ルネサス エレクトロニクスは6月2日、USB Power Delivery Specification(USB PD仕様)に対応したコントローラLSI「μPD720250」を発表した。7月よりサンプル出荷を開始する。

USBは通信と同時に電力供給も可能なインタフェース規格であり、従来から様々な機器の接続インタフェースとして幅広く使用されている。近年、スマートフォンやタブレットなどの急速な普及と、欧州委員会(EU)が欧州で販売される携帯電話の充電器インタフェースをMicro USBコネクタに標準化したこともあり、USB経由でモバイル機器のバッテリを充電することが一般的になっている。しかし、従来のUSB規格では給電能力が最大でも7.5W(5V/1.5A)であったため、USB給電はモバイル機器の充電や小型周辺機器の駆動などに限られており、給電能力のさらなる向上が求められていた。

同製品は、USBケーブルを介して最大100W(20V/5A)の電力需給を実現するUSB PD仕様に対応した制御コントローラである。採用することで、最適な電源回路との組み合わせによりノートPCへのUSB給電やスマートフォン、タブレットPCなどのバッテリ充電時間を短縮するシステム開発の実現に加え、ノートPCや各種機器に付属するACアダプタの共通化により、システム構築におけるコスト・環境の負荷軽減が可能になる。

具体的には、MBus経由でコントロールが可能であり、タブレットやノートPCなどへの組み込みが容易。また、外部ROMファームウェアの柔軟な対応により、電力供給側および需要側それぞれに最適なシステムを構築できる。今後、ボード、ソフトウェアを含めた各種システムに対応するソリューションキットが提供され、システム開発がサポートされるという。さらに、独自の低消費電力化技術により徹底した待機電力・動作電力の低減を図っており、Energy StarとEuP指令の対応に適している。この他、1.0Vレギュレータを内蔵し、3.3V単一電源電圧で動作可能となっている。加えて、小型パッケージを採用しているため、システム構築の低コスト化・小型化に寄与するとしている。

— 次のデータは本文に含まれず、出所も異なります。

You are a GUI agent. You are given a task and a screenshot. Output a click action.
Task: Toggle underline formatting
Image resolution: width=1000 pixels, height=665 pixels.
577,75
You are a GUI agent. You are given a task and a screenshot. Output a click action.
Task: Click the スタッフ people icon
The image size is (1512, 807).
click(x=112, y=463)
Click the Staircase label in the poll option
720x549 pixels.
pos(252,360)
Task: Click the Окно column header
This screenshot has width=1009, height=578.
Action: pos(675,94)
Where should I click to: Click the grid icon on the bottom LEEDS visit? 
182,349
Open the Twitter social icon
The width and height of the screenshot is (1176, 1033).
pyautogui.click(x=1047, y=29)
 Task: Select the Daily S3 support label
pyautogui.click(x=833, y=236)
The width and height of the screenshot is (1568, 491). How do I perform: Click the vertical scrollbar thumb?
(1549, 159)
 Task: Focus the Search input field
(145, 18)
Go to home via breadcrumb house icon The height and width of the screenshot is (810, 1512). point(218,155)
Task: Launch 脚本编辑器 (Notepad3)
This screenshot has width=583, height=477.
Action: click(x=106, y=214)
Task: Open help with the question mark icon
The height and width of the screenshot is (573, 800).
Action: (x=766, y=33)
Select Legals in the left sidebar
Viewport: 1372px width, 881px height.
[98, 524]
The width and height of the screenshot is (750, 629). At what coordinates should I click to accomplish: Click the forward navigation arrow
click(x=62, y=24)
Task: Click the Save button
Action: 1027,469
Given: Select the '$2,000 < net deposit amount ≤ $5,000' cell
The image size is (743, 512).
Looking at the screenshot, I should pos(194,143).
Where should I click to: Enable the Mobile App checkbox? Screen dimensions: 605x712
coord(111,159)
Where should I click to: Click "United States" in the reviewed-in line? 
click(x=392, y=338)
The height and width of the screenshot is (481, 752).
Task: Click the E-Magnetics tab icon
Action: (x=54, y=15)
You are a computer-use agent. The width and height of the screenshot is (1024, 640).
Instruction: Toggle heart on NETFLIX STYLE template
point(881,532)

USB PD仕様は、ノートPCなど消費電力の大きい電子機器にもUSBを介して給電することを目指して2012年に策定された。USB PD仕様では、接続機器は相互に給電能力・需要量をやり取りし、安全性を確保した上で最大100Wの電力供給を制御することもできる。これにより、消費電力の大きい電子機器への給電や、バッテリ充電時間の大幅な短縮が可能になる。また、従来のUSB給電はホスト/ハブ機器から周辺機器への一方向の給電に限られたが、USB PD仕様では従来と逆方向への給電に変えることもできる。例えば、ノートPCからUSB通信で大型モニタにビデオ出力すると同時に、AC電源から電力供給中の大型モニタからバッテリで駆動中のノートPCにUSB給電するといった新たな用途の創出が見込まれるとしている。